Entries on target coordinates
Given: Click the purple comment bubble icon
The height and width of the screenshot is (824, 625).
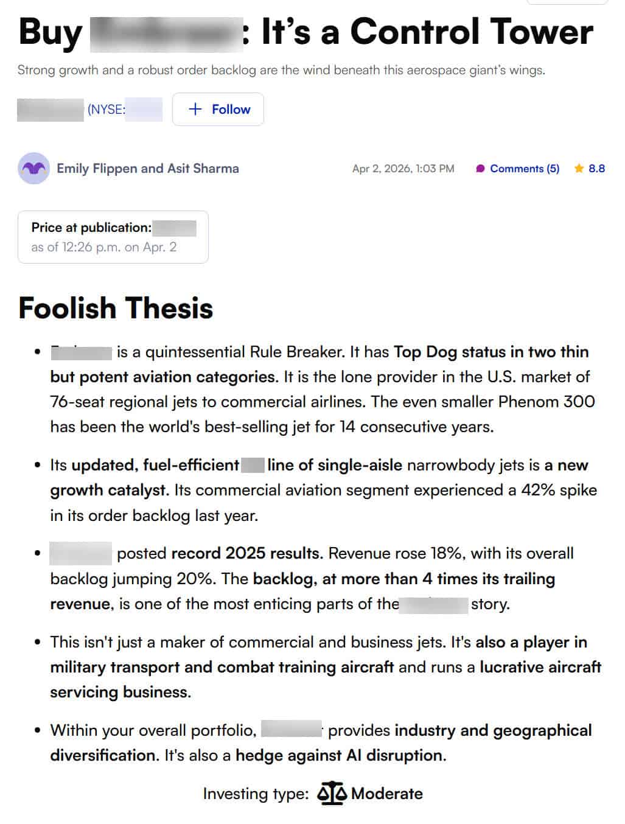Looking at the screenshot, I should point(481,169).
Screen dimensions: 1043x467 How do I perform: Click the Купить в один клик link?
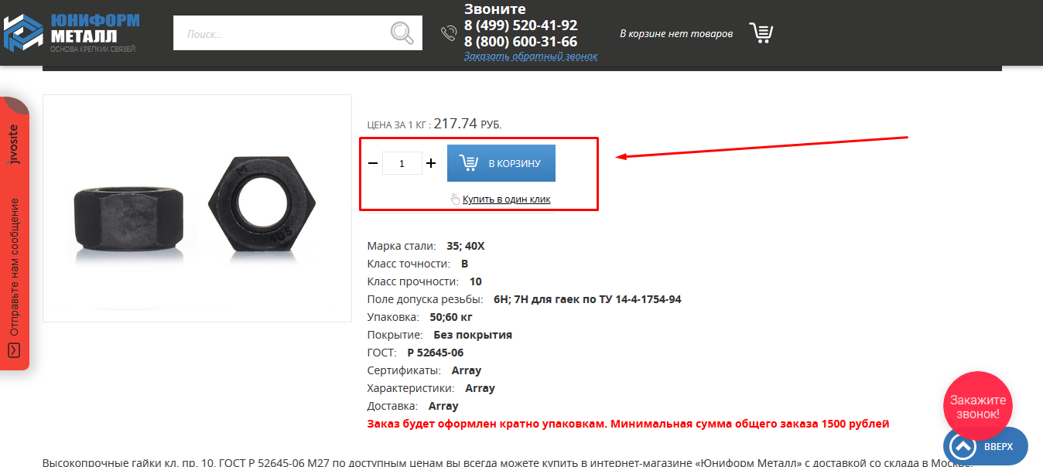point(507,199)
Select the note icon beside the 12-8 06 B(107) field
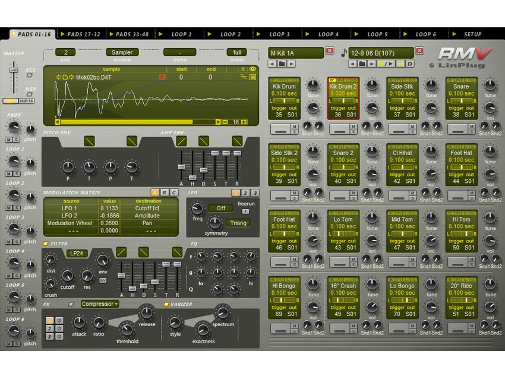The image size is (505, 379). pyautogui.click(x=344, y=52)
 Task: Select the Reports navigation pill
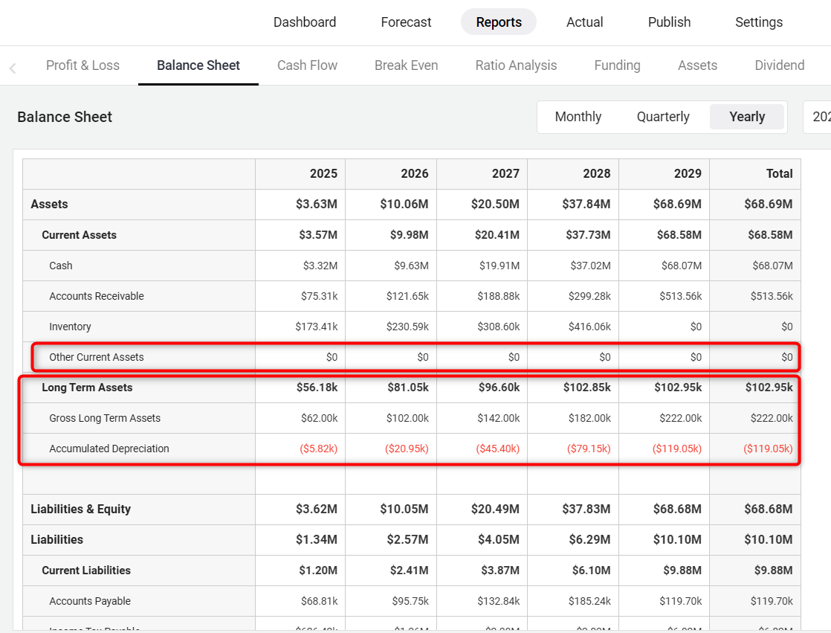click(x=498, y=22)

[Request] Copy the lines of the listing word for word, leaving out the pictures.

[Task response]
Given: Click the purple comment bubble icon
The height and width of the screenshot is (824, 625).
Looking at the screenshot, I should point(481,169).
Screen dimensions: 1043x467 How do I perform: Click the Купить в один клик link?
point(507,199)
Select the note icon beside the 12-8 06 B(107) field
The image size is (505, 379). pyautogui.click(x=344, y=52)
 Task: Select the Reports navigation pill
click(x=498, y=22)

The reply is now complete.